▶ **SOURCE PASSAGE**

Why Compliance Training Fails and What to Do Instead
This episode digs into why mandatory compliance training often produces polished dashboards but poor real-world behavior, using a data privacy slip-up to show the limits of checkbox learning. The hosts then break down Cathy Moore’s Action Mapping and a budget-friendly scenario approach that helps learners practice decisions, pull in policy only when needed, and generate audit-worthy evidence of performance.
Show Notes
- The Story of Action Mapping and Its Creation by Cathy Moore: https://blog.cathy-moore.com/action-mapping-creation-by-cathy-moore/
- Cathy Moore on Action Mapping: https://www.leadinglearning.com/episode-219-cathy-moore-action-mapping/
Chapter 1
The 100 Percent Completed, 100 Percent Broken Compliance Paradox
Priya Nair
So, so, so we have this guy, Alex, right? He's a- a customer support rep at this mid-sized tech firm. And, uh, it's Tuesday afternoon. He gets this notification that he has to complete this mandatory, 45-minute data-handling compliance video. We've all been there. So, what does he do? He mutes the video, drags it to his second monitor, clicks "Next" every three minutes while answering actual customer emails, and then, at the end, just kinda guesses his way through a 10-question final quiz. Takes him, what, maybe five minutes of actual attention? He gets his green checkmark.
Jordan Avery
The, uh, the classic compliance dance. Ten out of ten, no notes. He completed it. Perfect score on the dashboard.
Priya Nair
Exactly! But here's the kicker. Ten days later, Alex is working under intense pressure. He's got five tickets open, a customer is raging, and he needs to troubleshoot a database error. So he accidentally, without thinking, pastes an unmasked customer API key right into a public Slack channel. Now, the- the security team is in full panic mode. Because, see, Alex knew *about* security, but he never actually practiced the specific *behavior* of data protection when he was stressed out and rushed.
Jordan Avery
Oh, man. That- that is the classic "Audit Checkbox" trap right there. Companies love pointing to that 98% completed badge on their HR dashboard, thinking they've actually bought down their risk. But it's- it's- it is a complete illusion. You're treating learning like it's just, I don't know, an information delivery problem. Like if we just spray the content at Alex's face for forty-five minutes, he'll magically know how to act during a crisis. But traditional compliance isn't designed to train the employee; it's designed to protect the company legally. It's CYA training.
Priya Nair
Right! It's a legal shield, not behavioral change. But how do we actually stop this cycle? Because, let's be real, the- the legal team is still going to demand *something*.
Jordan Avery
Well, that is where Cathy Moore's Action Mapping model comes in. It completely flips the- the whole script on how we build this stuff. Instead of sitting down with a SME and asking, "Okay, what do our employees need to *know* about this regulation?" we- we stop. We back up. And Moore says we need to avoid jumping immediately to what they need to know and instead list what they need to do on the job.
Priya Nair
Oh, I like that shift. So instead of starting with a massive information dump of legal definitions, you're looking at the actual performance.

Item-finding material:
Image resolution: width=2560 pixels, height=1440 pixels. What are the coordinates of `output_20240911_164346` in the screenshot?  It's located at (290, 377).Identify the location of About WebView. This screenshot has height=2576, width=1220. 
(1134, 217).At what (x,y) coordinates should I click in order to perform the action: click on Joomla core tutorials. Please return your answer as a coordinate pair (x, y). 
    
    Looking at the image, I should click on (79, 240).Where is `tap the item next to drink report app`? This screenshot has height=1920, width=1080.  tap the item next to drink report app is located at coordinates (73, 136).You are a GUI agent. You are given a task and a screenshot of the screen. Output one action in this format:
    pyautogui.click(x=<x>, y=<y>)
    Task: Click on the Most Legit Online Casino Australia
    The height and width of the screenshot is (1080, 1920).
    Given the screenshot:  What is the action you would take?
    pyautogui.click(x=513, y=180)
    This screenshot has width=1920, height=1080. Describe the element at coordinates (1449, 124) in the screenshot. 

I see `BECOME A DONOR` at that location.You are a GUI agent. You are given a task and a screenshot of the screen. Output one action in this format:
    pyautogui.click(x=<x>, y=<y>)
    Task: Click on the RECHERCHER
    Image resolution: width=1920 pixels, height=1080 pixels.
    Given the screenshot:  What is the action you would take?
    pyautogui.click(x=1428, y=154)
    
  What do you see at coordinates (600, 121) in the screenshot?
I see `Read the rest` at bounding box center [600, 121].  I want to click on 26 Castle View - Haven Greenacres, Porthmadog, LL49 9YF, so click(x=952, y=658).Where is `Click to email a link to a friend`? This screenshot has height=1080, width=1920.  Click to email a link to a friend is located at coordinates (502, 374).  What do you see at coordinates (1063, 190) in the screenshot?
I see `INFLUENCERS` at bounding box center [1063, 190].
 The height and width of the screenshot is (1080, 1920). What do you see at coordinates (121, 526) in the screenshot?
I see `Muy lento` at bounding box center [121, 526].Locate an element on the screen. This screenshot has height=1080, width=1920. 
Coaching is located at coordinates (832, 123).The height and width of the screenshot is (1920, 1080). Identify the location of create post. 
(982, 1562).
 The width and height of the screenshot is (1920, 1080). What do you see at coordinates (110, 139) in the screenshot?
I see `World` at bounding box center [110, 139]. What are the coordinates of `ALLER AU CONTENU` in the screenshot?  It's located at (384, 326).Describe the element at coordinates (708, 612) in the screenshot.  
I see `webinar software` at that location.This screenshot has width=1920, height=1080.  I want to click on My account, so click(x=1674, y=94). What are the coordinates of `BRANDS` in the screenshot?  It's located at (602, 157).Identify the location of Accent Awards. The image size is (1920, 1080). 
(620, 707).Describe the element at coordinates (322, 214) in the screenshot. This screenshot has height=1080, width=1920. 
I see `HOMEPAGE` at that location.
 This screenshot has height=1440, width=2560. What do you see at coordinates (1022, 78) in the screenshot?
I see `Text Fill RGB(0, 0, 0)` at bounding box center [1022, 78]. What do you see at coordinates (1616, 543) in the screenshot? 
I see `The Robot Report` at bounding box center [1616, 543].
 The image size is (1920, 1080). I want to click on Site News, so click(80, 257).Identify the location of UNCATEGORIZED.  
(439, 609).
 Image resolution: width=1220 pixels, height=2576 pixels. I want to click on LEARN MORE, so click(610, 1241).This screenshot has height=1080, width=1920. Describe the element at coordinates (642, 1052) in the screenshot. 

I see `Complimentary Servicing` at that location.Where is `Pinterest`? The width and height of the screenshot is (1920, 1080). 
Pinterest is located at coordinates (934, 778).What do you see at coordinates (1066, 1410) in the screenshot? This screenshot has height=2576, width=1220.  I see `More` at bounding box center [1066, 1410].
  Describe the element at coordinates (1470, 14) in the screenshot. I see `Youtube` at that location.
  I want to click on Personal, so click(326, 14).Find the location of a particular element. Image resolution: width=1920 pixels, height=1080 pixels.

▶ **TASK GOAL**
Please answer these questions using the compliance training episode above.
(a) How long is the mandatory data-handling compliance video that Alex has to complete?
(b) What does Alex paste into a public Slack channel?
(c) What completion figure on the HR dashboard do companies love pointing to, according to Jordan Avery?

▶ **TASK RESULT**
(a) 45 minutes.
(b) An unmasked customer API key.
(c) A 98% completed badge.